Files
komp_ac/tantivy_todo.md
2026-05-17 13:10:44 +02:00

2.1 KiB
Raw Permalink Blame History

  1. Add explicit reindex/backfill tooling. Right now, only future PostTableData / PutTableData calls index rows. There should be an admin/dev command like:

    ReindexProfile(profile_name) ReindexTable(profile_name, table_name) ReindexRow(profile_name, table_name, id)

    This is the biggest missing piece.

  2. Stop using relative ./tantivy_indexes. Both writer and reader depend on the process working directory. Make it config/env-driven, e.g. TANTIVY_INDEX_DIR.

  3. Add index schema/version metadata. If you change tokenizers/schema later, old indexes should fail with a clear “index version mismatch, reindex required” instead of behaving strangely.

  4. Batch index commits. Current code opens a writer and commits per row. Fine for dev, not great for many inserts. A long-lived writer task batching commits every N docs or every short interval would be more reliable and faster.

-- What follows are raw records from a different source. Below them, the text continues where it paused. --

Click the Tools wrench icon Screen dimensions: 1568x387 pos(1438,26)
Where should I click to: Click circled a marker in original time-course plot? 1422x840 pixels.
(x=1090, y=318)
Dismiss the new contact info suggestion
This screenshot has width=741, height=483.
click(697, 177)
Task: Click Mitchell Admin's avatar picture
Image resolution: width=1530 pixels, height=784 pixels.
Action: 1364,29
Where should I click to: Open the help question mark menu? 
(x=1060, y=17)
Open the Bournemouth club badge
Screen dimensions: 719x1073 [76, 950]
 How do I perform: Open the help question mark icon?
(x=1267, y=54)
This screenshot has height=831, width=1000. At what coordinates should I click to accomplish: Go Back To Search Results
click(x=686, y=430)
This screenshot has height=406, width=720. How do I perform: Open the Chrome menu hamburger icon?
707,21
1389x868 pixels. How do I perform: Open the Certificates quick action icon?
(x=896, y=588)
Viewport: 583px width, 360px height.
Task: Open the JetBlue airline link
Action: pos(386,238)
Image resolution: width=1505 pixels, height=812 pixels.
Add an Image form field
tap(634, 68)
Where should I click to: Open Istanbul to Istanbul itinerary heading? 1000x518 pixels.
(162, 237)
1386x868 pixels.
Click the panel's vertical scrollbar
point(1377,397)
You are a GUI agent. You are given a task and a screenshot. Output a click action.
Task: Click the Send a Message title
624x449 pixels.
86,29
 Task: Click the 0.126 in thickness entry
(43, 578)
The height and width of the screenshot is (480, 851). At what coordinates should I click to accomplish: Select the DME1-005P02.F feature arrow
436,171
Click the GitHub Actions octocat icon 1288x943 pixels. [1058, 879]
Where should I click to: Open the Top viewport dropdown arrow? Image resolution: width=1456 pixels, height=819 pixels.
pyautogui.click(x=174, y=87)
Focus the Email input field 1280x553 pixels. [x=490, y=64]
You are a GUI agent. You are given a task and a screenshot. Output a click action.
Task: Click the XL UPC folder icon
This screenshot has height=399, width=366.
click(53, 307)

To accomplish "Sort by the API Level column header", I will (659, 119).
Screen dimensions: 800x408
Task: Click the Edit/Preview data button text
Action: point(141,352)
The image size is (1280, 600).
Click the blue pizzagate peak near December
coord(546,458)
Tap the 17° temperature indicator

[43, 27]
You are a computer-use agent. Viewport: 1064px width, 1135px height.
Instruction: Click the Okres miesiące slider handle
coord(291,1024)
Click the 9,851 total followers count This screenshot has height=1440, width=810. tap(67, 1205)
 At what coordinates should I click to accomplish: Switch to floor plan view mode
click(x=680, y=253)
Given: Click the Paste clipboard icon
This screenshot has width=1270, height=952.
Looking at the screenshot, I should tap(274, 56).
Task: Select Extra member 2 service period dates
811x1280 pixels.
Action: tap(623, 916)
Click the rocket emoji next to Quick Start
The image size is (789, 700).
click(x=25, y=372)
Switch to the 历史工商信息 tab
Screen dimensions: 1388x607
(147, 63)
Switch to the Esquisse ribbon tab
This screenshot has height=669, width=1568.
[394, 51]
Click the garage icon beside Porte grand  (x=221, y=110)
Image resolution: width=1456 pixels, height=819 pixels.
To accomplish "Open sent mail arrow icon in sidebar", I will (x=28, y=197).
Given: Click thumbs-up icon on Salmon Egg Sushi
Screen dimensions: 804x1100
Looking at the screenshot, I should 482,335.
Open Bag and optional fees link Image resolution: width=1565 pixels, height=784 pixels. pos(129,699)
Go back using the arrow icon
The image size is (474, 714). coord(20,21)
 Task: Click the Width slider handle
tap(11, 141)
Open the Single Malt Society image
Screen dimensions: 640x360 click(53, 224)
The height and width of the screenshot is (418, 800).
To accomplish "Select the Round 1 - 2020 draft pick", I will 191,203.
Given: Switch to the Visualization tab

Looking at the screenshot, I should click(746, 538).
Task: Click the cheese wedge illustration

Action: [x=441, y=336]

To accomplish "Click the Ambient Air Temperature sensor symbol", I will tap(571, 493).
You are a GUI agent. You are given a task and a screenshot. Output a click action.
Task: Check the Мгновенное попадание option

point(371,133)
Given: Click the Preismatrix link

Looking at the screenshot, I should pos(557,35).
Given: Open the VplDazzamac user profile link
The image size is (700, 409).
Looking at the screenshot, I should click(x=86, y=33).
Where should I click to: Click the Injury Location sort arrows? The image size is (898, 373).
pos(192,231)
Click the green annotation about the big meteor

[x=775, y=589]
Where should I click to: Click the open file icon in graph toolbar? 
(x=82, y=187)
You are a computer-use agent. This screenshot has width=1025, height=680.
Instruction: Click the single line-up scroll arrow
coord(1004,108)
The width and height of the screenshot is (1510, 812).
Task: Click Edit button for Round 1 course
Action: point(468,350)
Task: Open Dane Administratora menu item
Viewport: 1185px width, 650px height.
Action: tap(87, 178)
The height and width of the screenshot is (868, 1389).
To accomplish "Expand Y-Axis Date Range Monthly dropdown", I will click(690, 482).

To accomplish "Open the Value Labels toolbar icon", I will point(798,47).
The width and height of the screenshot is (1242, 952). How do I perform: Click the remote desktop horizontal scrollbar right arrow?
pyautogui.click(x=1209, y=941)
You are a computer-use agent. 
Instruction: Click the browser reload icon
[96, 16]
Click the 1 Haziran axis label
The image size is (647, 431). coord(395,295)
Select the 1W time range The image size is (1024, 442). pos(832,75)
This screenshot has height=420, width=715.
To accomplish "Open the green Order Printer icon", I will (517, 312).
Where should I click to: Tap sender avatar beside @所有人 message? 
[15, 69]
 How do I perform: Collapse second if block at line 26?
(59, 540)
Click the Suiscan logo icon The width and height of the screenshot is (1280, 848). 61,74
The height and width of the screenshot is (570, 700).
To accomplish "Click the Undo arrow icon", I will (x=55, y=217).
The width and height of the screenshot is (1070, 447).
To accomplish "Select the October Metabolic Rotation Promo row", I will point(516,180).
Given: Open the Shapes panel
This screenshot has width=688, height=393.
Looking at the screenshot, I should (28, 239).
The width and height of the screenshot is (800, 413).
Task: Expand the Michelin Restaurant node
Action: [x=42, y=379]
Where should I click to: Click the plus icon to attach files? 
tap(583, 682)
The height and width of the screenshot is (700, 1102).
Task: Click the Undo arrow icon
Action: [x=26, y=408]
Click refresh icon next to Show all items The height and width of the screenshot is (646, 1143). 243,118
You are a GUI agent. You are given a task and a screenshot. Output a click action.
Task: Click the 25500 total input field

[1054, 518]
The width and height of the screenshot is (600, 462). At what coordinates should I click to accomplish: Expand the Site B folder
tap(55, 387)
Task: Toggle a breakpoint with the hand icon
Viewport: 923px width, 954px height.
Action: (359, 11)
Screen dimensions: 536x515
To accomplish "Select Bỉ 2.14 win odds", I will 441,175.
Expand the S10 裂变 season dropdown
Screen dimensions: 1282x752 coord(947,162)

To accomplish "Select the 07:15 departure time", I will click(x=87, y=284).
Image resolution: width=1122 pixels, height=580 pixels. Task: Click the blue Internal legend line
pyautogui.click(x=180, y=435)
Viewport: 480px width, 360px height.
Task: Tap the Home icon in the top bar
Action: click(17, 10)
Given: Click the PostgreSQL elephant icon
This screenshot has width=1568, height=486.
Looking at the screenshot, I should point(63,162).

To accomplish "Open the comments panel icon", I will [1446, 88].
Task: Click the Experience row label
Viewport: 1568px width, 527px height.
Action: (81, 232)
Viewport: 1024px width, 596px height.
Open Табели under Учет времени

  5. Make the indexing queue durable. The current mpsc queue is in-memory. If the server crashes after DB insert but before indexing, search is stale. For serious use, store pending index jobs in Postgres, process them, mark done.

  6. Index only live rows intentionally. handle_add_or_update currently fetches row by id without checking deleted = false, then search filters deleted rows later. Id either skip indexing deleted rows or make delete/update semantics explicit.

  7. Add typed fields for numbers/dates if you need range queries. Right now numbers are converted to strings. Good for text search, bad for real numeric filtering/sorting. Tantivy can do numeric/date fields, but JSON text fields are not enough for robust range search.

  8. Decide column-name strategy. Indexing lowercases raw DB JSON keys. If UI uses display names/aliases, column constraints can miss unless the frontend sends exactly what the index expects. Id centralize display-name to physical-name mapping before search.

  9. Add delete hooks for table/profile deletion. When a table or profile is deleted, the matching Tantivy docs/index directory should be cleaned by code, not manually.